Dysart Unified School District students are going live with video of high school sports more often than they planned in year one.
The acceleration of the DUSD students’ return to campus and maintenance of the Arizona Interscholastic Association’s fall sports timeline caused the district to speed up the student broadcasting rollout.
In 2020-21, the district planned to debut a student broadcasting network at three of its high schools. COVID-19 abated enough to allow sports to return, but nowhere near enough to allow full crowds.
The district will allow four tickets to be sold per each football and girls volleyball athlete, including band and spiritline members at football games. For those that cannot get in, the new Dysart Student Broadcasting system will hit the ground running — streaming all varsity football and girls volleyball home games at Dysart, Shadow Ridge, Valley Vista and Willow Canyon high schools.
“We had planned to roll it out slow, but circumstances caused us to make more games available,” said Jim Dean, DUSD assistant superintendent for support services, which includes athletics.
Dysart Student Broadcasting director Brian Yoder said the new program planned to broadcast five football and five basketball games at Dysart, Valley Vista and Willow Canyon high schools, which had a TV and broadcast club apparatus. Since Shadow Ridge did not have a broadcast club, DSB was going to stream two football and two volleyball games at the school in southwest Surprise.
Athletics are one of the program’s tentpoles, along with the district’s academics and arts. The realities of high school sports during conronavirus thrust the games into the spotlight, and event productions began with volleyball games last week.
“We ramped up once we knew kids were coming back to campus in September,” Mr. Yoder said.
Mr. Yoder is a newcomer to the district but a veteran at setting up student broadcasting programs. For 10 years he worked at the flagship Peoria Student Broadcasting Network program at Liberty High School.
The Peoria Unified School District’s program — originally led and developed by the late Rick Johnson — grew from Liberty to programs at the six other PUSD high schools.
Dysart reached out to Mr. Yoder last spring and hired him to start up programs in its high schools. Only Willow Canyon boasted student broadcasting experiences anywhere close to a PSBN program.
“We noted the success the program had at Liberty High School and realized we had an opportunity to bring Brian aboard,” Mr. Dean said.
Mr. Yoder started July 1 but virtual classes for the first month-plus of the school year slowed some plans to implement DSB on campuses.
The new program has a home page here. Each high school has its own “channel” through Vimeo.
“As far as running equipment and working, it’s really been this week,” Mr. Yoder said Sept. 23.
He will visit campuses and lay the groundwork at each site, but DSB — like PSBN — will be a student-driven and teacher led experience at each school. While DSB and PSBN may collaborate, the newer program will grow mostly on its own.

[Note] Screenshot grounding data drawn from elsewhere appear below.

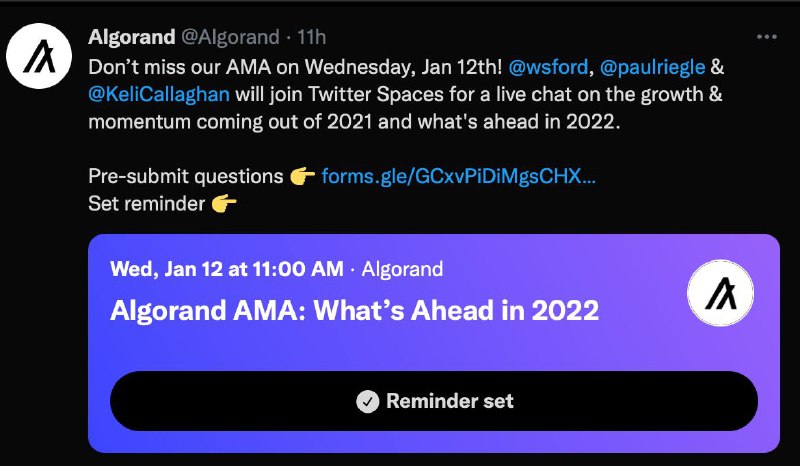This screenshot has height=466, width=800.
Task: Click the Pre-submit questions text line
Action: click(186, 176)
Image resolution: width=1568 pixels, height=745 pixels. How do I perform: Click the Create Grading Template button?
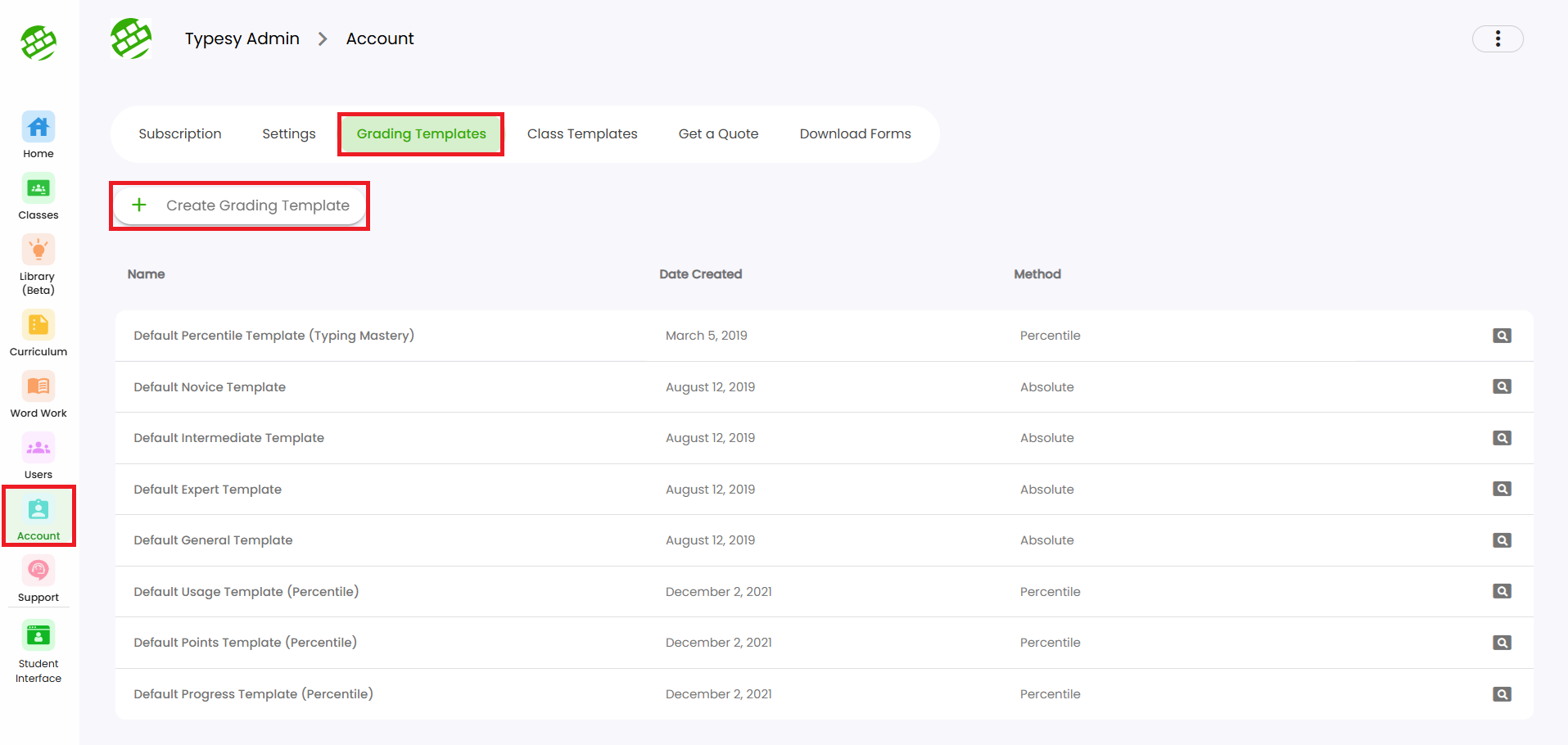click(x=240, y=205)
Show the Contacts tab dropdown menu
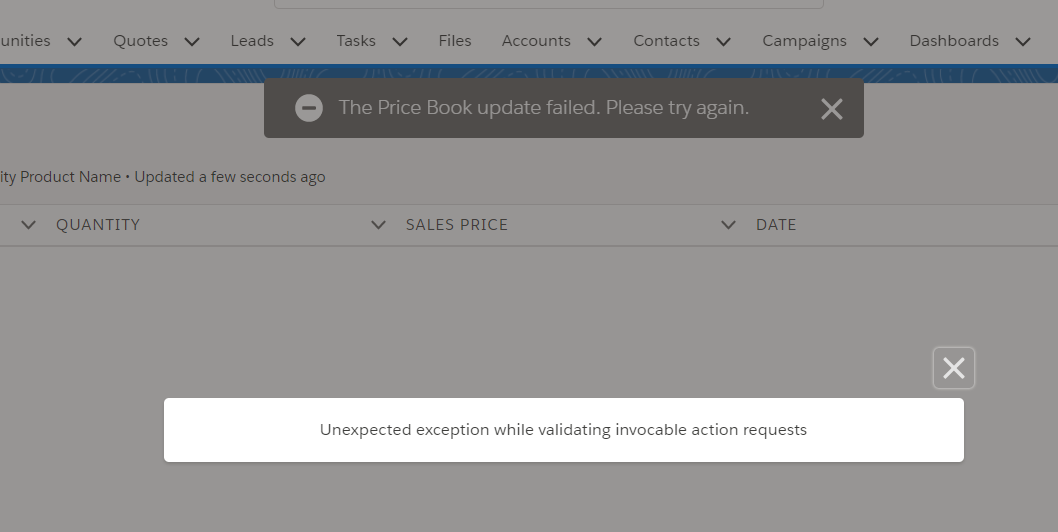Screen dimensions: 1058x532 tap(723, 42)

DSB Live’s motto is “Student Driven, Student Produced.” In addition, Mr. Yoder said, student broadcasters soon will produce
Superintendent Dr. Quinn Kellis’ weekly “Super in 60,” video, commercials for their campus as well as other district programs and activities.

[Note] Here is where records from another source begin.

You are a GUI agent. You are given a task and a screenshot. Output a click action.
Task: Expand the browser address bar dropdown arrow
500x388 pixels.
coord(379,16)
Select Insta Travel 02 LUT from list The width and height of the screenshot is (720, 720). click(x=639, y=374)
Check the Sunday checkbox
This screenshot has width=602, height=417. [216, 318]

“We had to start anew and teach the teachers how to use the equipment. I work with the teachers and students during the day,” Mr. Yoder said.
The goal is to equip students for potential futures in broadcast production and on-air roles. Mr. Yoder said several Liberty PSBN alums went on to study at the Walter Cronkite School of Journalism and Mass Communication at Arizona State University.
Some, like Kenyon Ozanne earned their degrees then came back to Liberty to assist the next generation of PSBN talent.
Thus far, Mr. Yoder said 75 students have shown interest district-wide. He said he believes the program can put down roots in DUSD high schools fairly quickly.
“Everything is starting to come together. I think parents will start learning about it,” Mr. Yoder said. “I think this is going to help as a professional stepping stone as the kids to college.”